■ **Try it**
Every line that contains the word "agent" is to be copied from the listing.

■ **Input**
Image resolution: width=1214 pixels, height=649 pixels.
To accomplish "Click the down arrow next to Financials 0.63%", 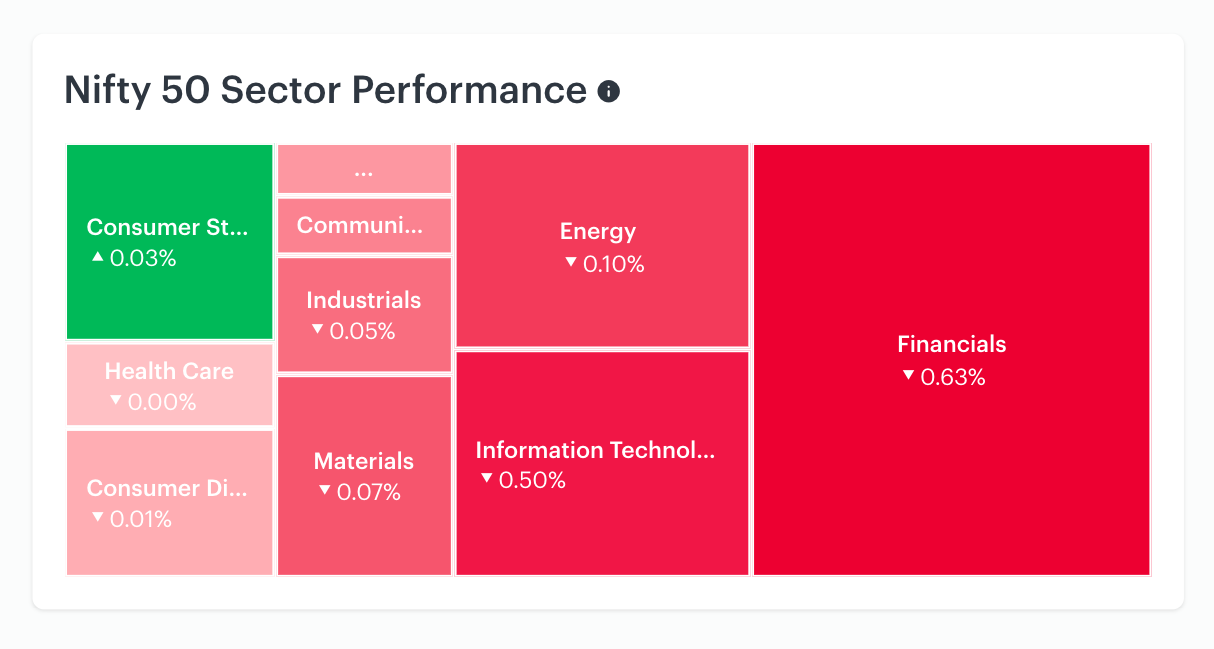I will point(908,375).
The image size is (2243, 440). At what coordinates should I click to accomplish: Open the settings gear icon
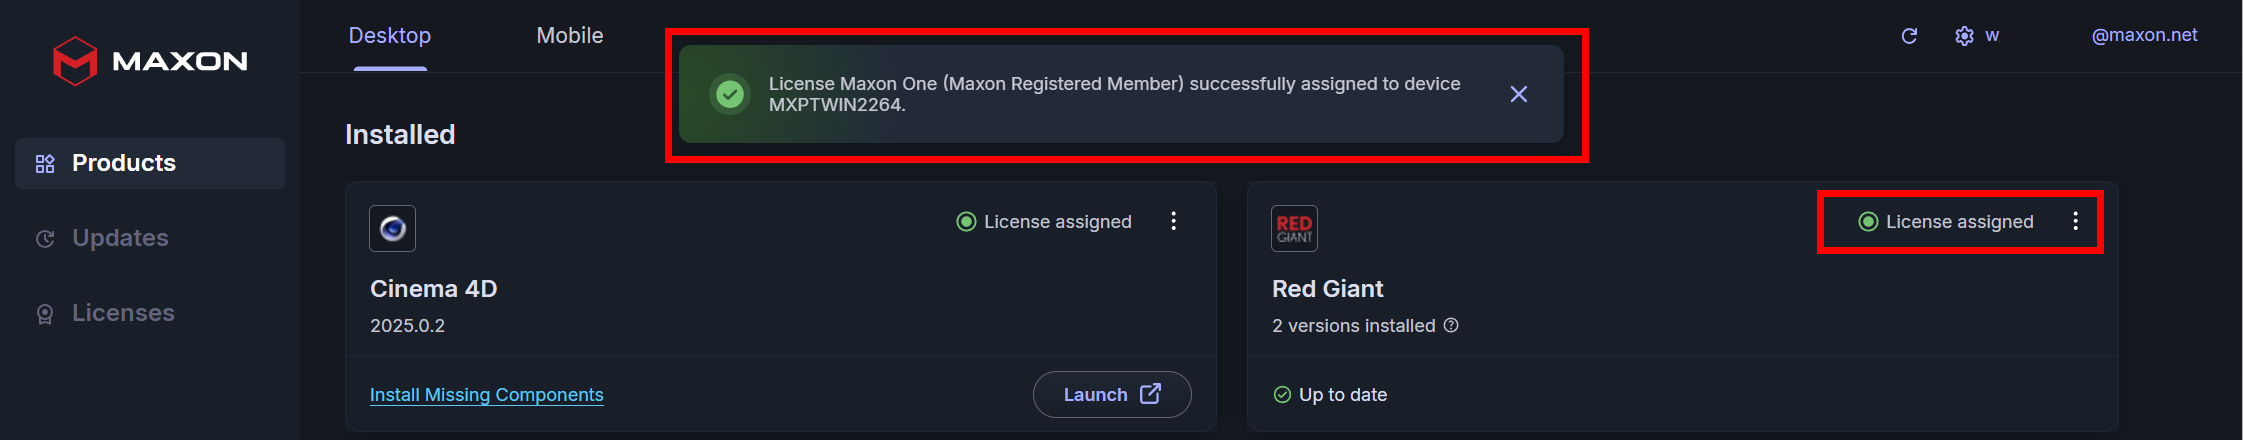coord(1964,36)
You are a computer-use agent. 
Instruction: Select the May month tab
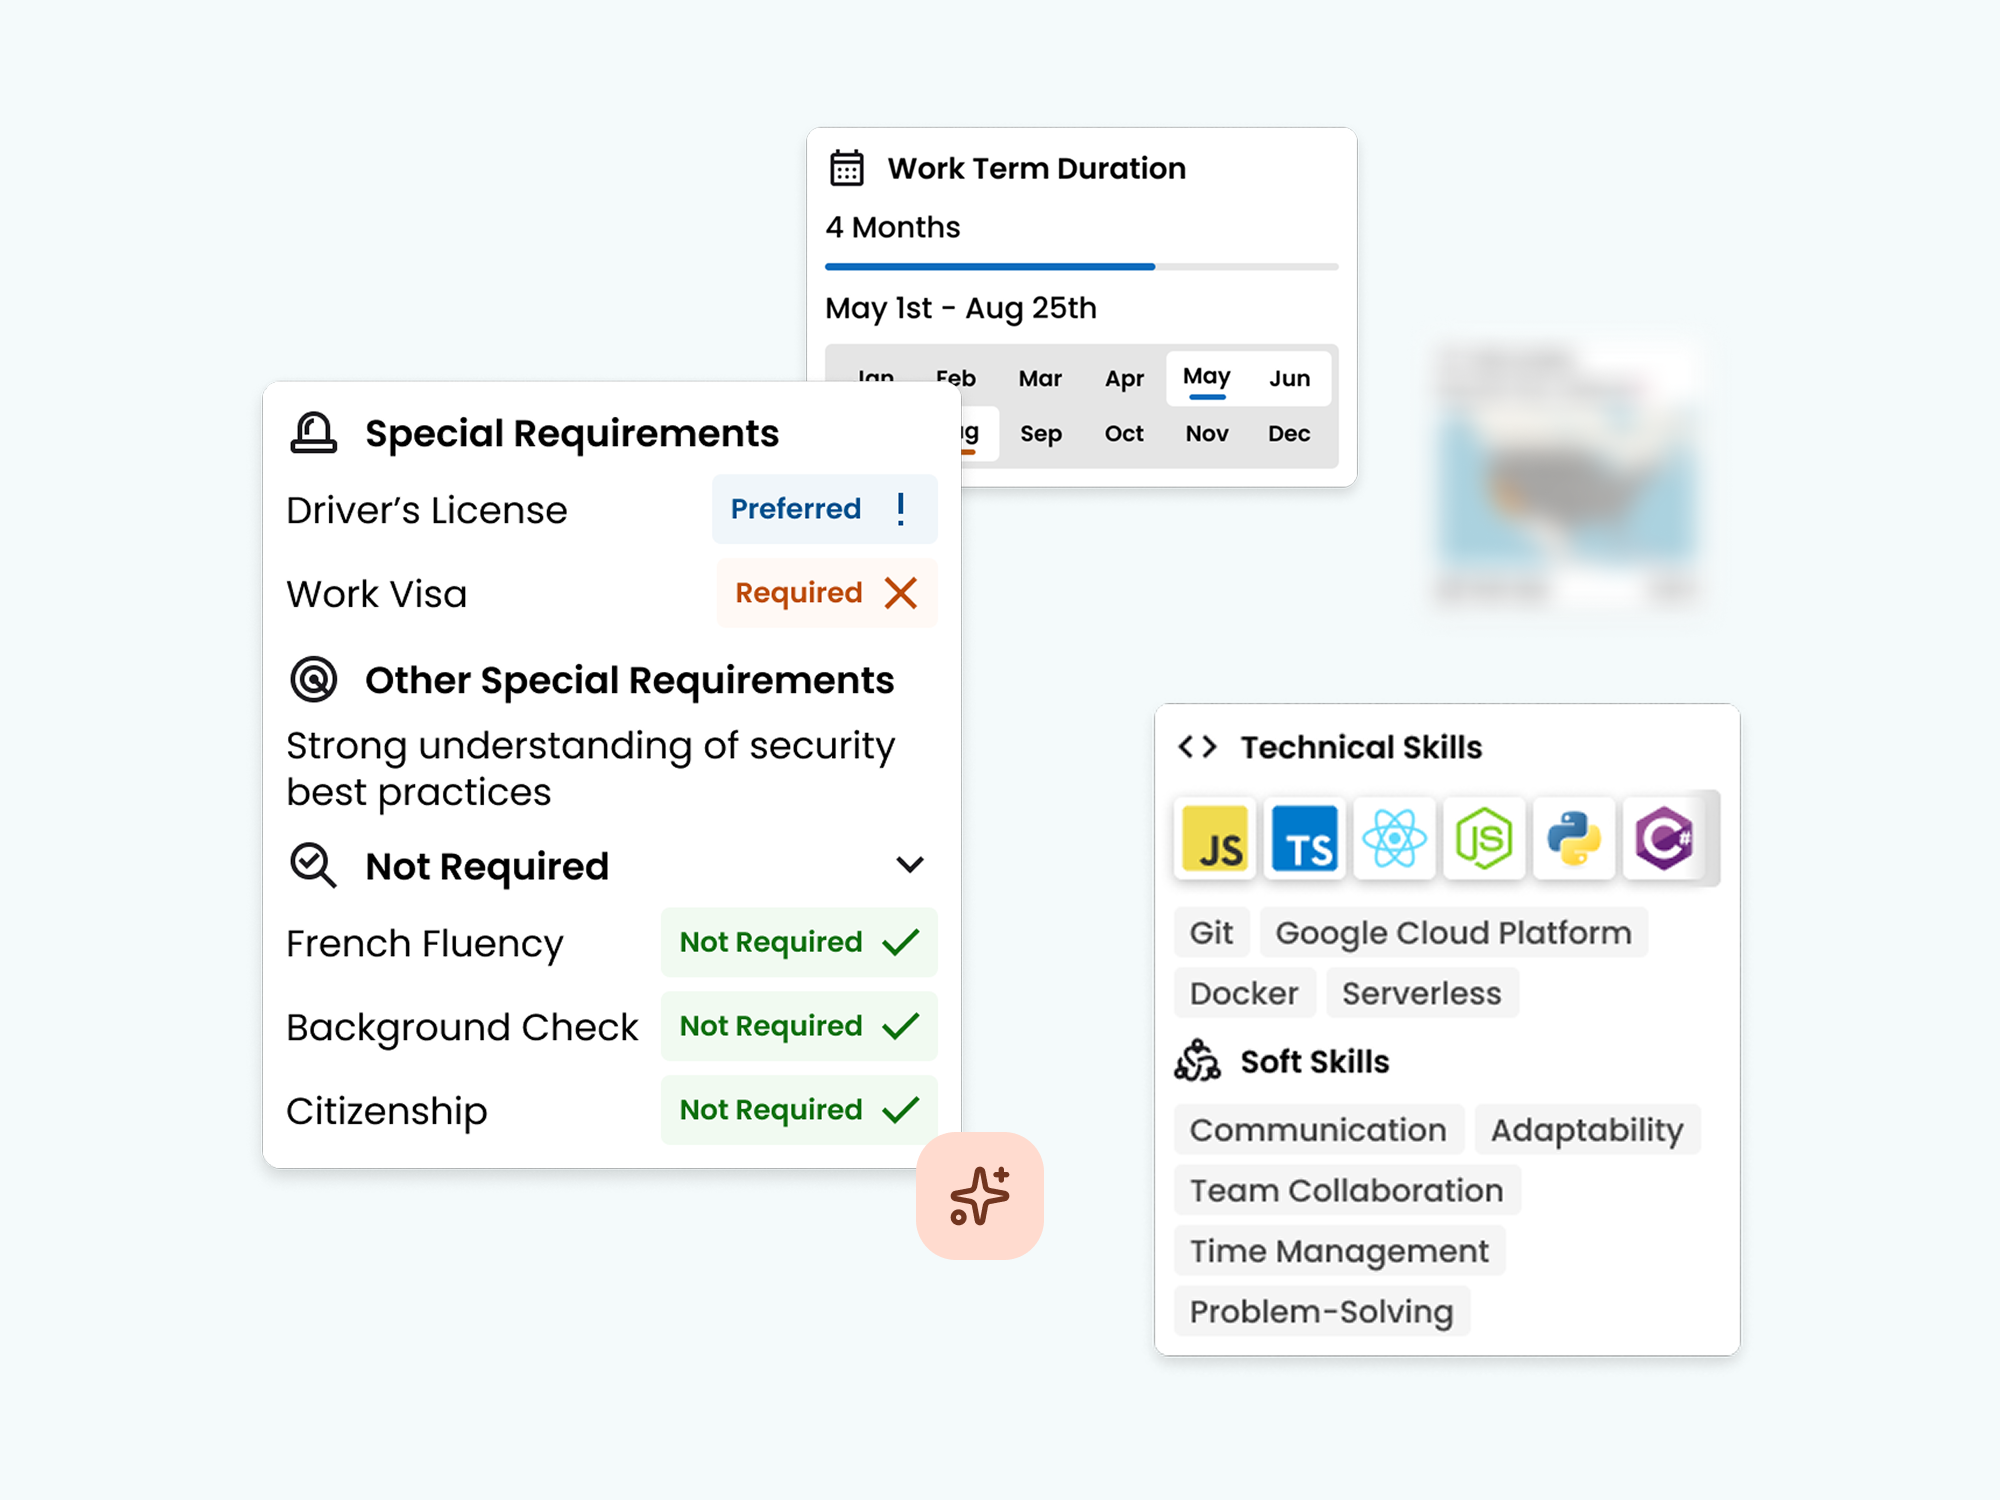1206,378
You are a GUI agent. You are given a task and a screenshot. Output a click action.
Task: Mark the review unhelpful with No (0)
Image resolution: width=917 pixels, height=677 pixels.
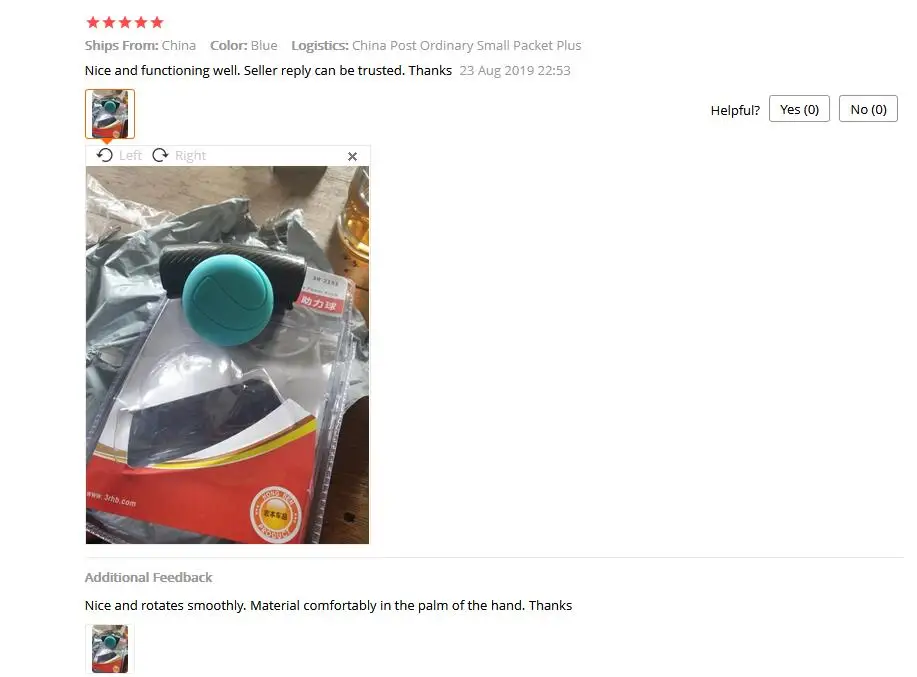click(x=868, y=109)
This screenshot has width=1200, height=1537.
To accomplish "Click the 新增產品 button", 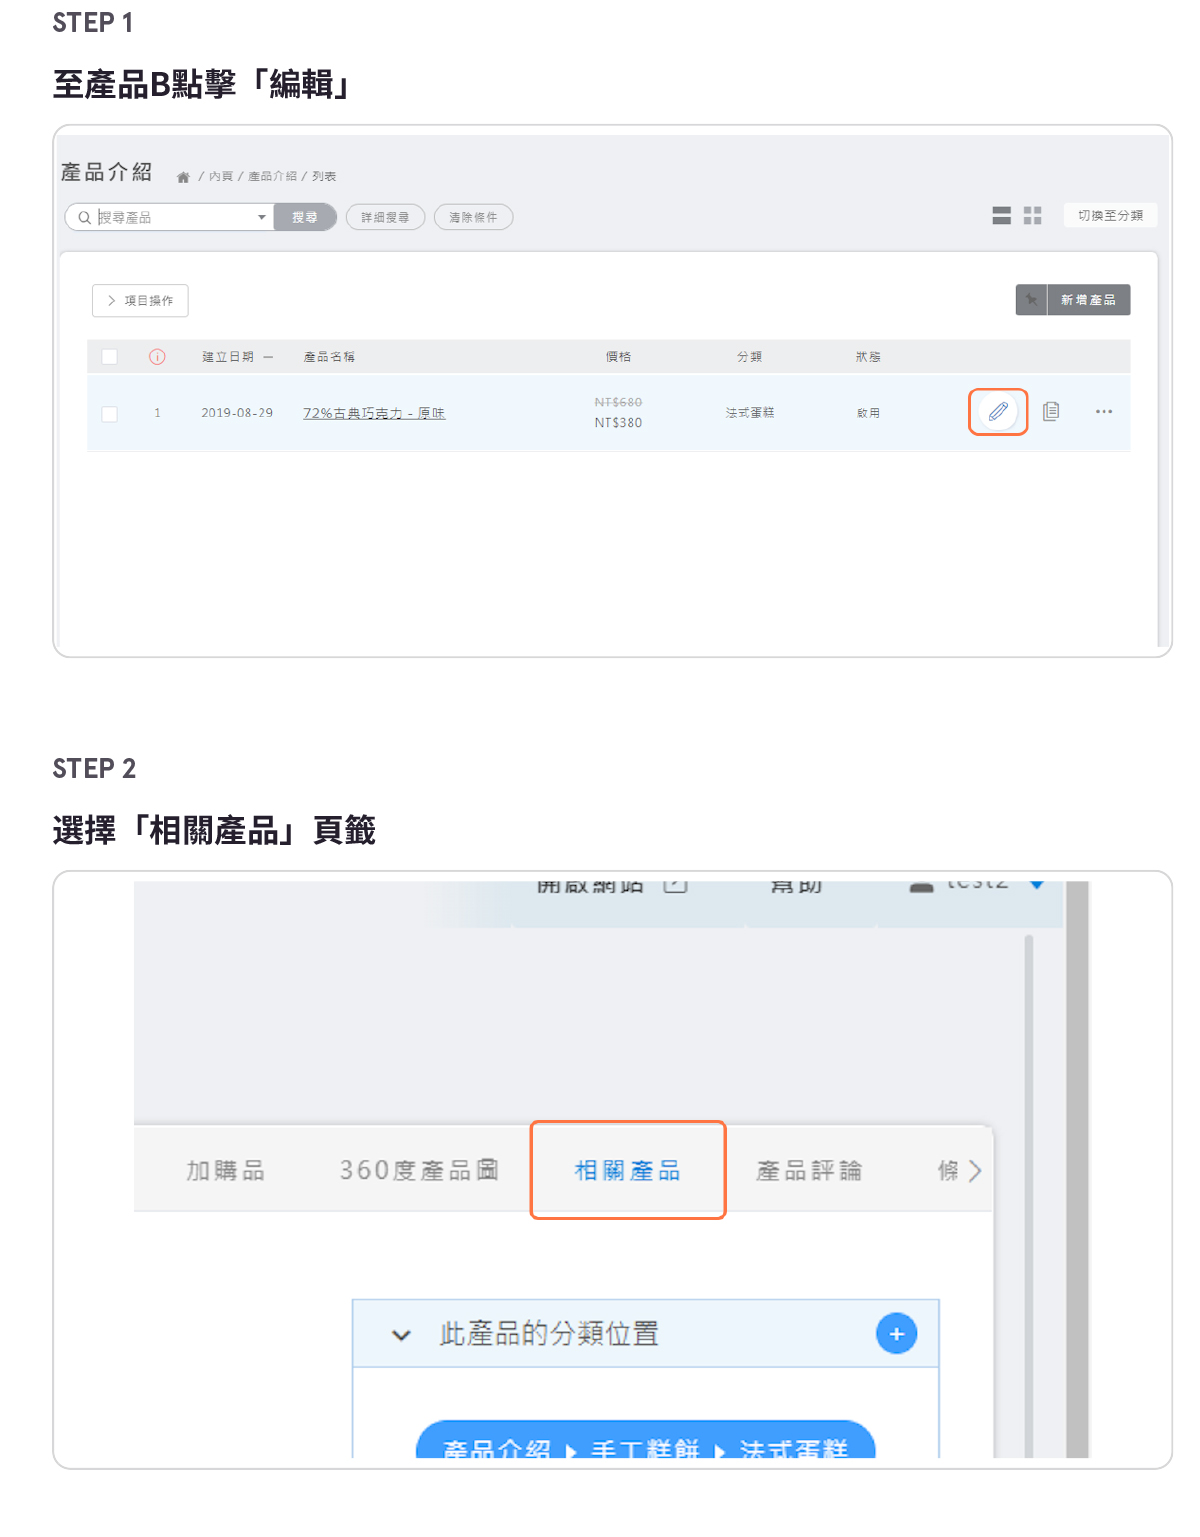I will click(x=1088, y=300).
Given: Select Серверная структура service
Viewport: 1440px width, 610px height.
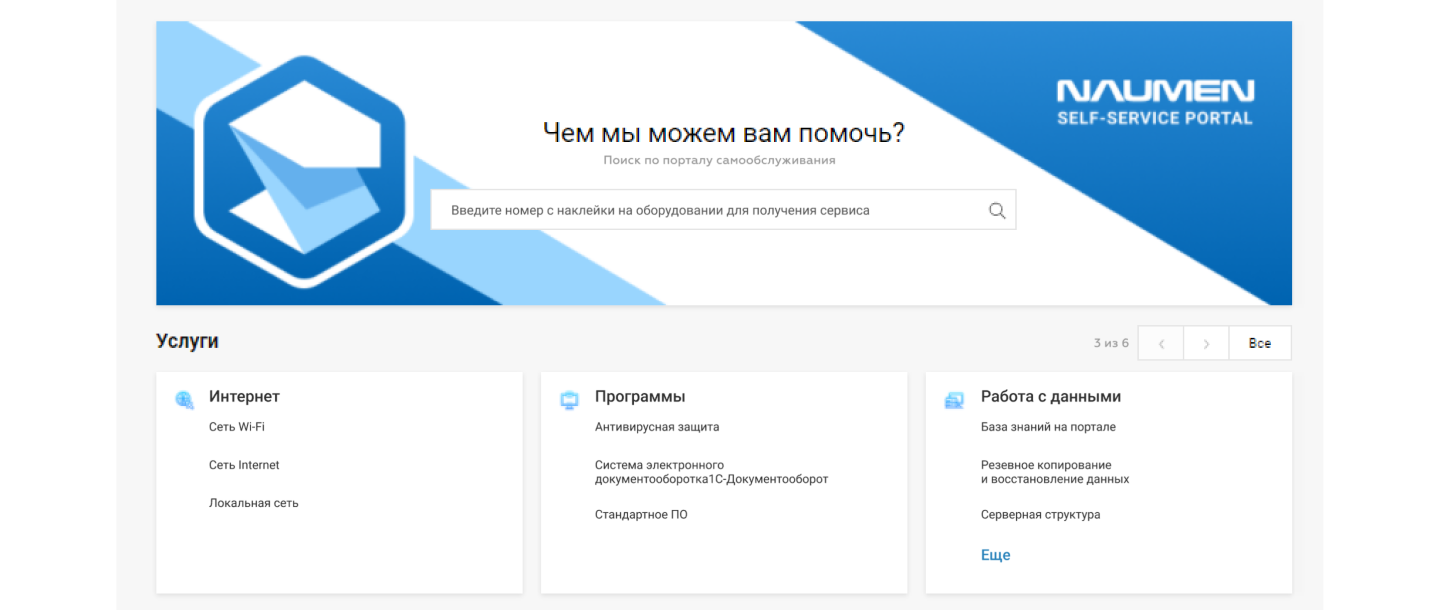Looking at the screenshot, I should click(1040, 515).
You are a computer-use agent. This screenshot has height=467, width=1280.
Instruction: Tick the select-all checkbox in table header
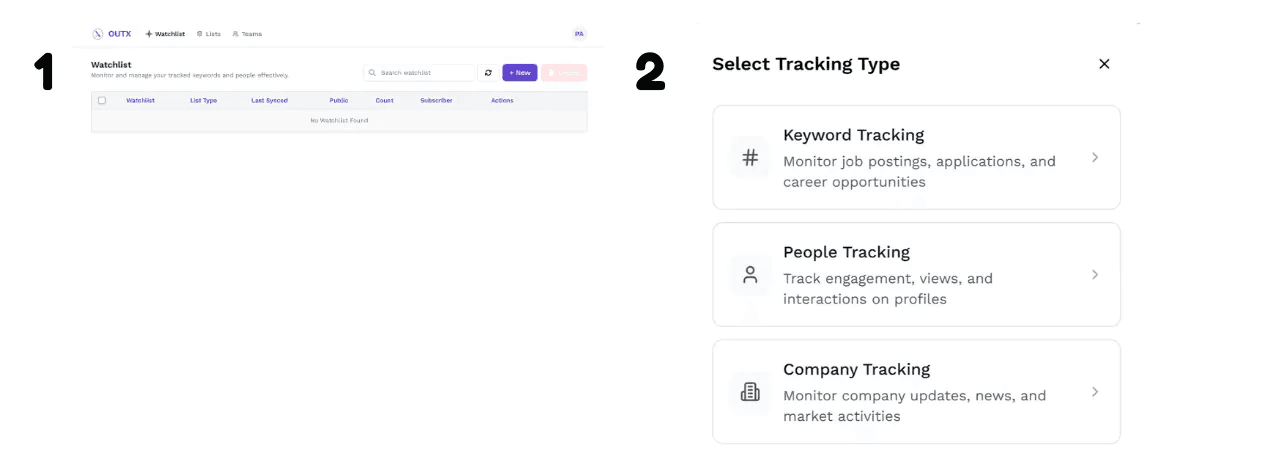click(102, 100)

■ **Answer to the exercise**
You are a computer-use agent. 
You are a GUI agent. You are given a task and a screenshot. Output a click action.
You are a computer-use agent. This screenshot has height=467, width=1280.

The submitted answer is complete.